Lo zinco è contenuto principalmente nei pesci, come le aringhe e le sardine, ma anche in alimenti di origine vegetale come cereali, legumi, noci e semi. Bisogna però fare attenzione, in quanto i fitati presenti in cereali e legumi e gli ossalati presenti nelle verdure e nei cereali possono contrastare l’assorbimento dello zinco. Nel caso non si riesca ad assumere una quantità di zinco sufficiente con la dieta è possibile ricorrere a un integratore; ciò accade principalmente durante la gravidanza.

Le ostriche, ad esempio, sono tra i cibi più ricchi di zinco: 100 g ne contengono ben 39.3 mg, molto più del fabbisogno giornaliero. Dal momento che le ostriche non sono gradite a tutti, esistono altri cibi che è possibile consumare per assumere la giusta quantità di zinco.

Anche il fegato di vitello, che contiene 12 mg di zinco per 100 g, è un alimento adeguato per prevenirne le carenze: dal sapore più delicato rispetto al fegato di manzo, si presta ad essere preparato in molti modi diversi per conquistare anche i palati più schizzinosi.

Andando invece nell’ambito dei dolci, il cioccolato fondente amaro contiene ben 9.63 mg di zinco per 100 g: dal momento che si tratta di un alimento molto calorico, è bene limitarsi a consumarne 1-2 quadratini al giorno, cercando di assumere lo zinco anche da altre fonti.

Il Grana Padano ha ben 11 mg di zinco ogni 100 g: grazie anche al suo contenuto in proteine e in calcio, si tratta di un alimento adatto fin dallo svezzamento per favorire la normale crescita dei bambini, ma che fa bene anche agli adulti.

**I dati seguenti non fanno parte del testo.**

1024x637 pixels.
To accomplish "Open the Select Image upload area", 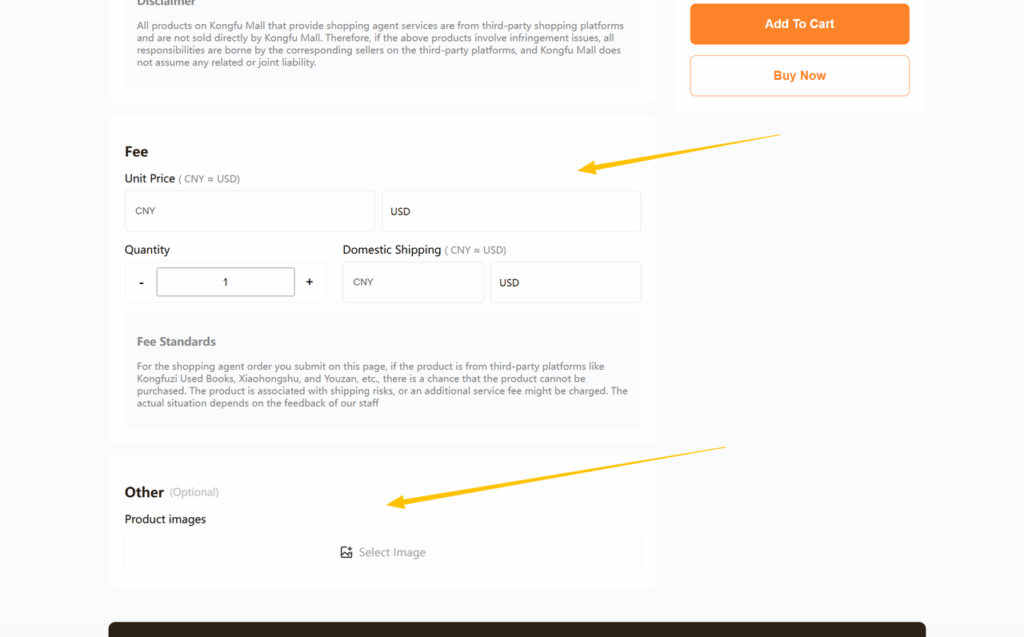I will tap(382, 552).
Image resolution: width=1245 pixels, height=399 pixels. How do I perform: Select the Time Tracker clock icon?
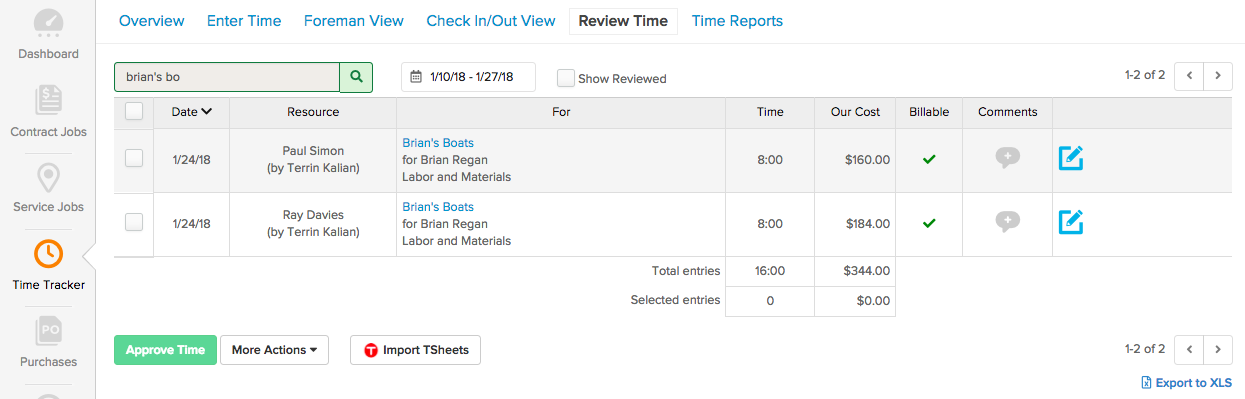(48, 253)
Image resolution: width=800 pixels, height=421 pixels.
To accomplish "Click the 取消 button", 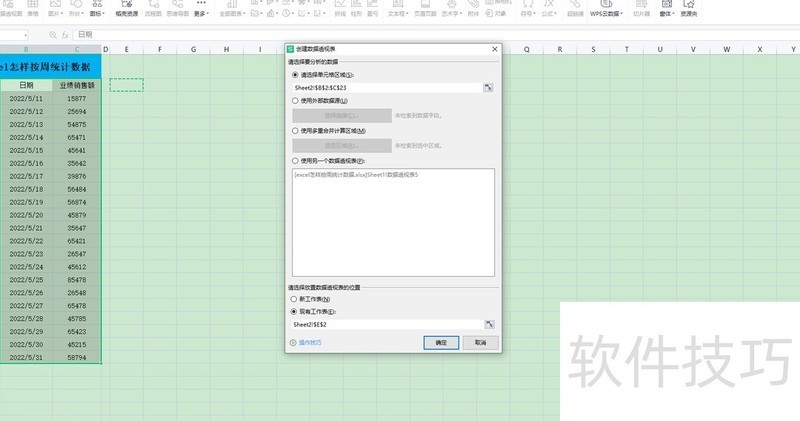I will point(480,342).
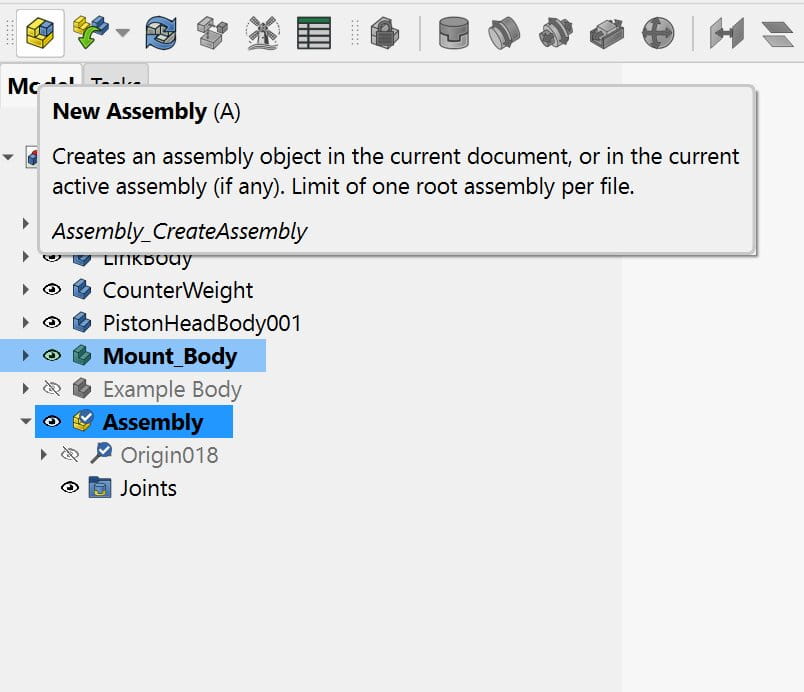Select the Ball joint tool
Image resolution: width=804 pixels, height=692 pixels.
point(657,33)
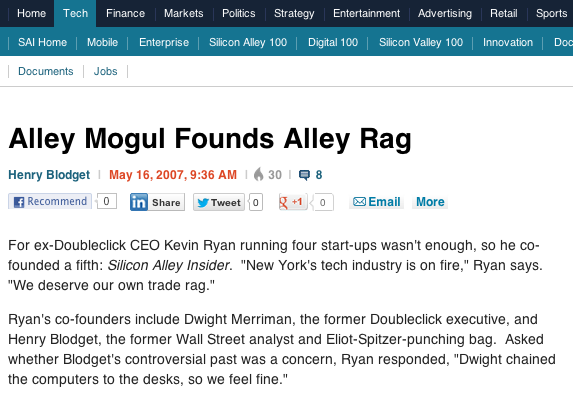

I cereali a base di crusca contengono in genere molto zinco, anche se la quantità varia in base alla marca e al tipo di cereali; insieme a qualche scaglia di cioccolato fondente, sono un’ottima alternativa per una colazione ricca di zinco, da consumare insieme a latte o yogurt.

Anche i semi oleosi, come i sei di papavero o di zucca, contengono tra i 7 e gli 8 mg di zinco per 100 g: si tratta dunque di cibi perfetti da aggiungere alle insalate o ai dolci, assumendo così moltissime vitamine e minerali.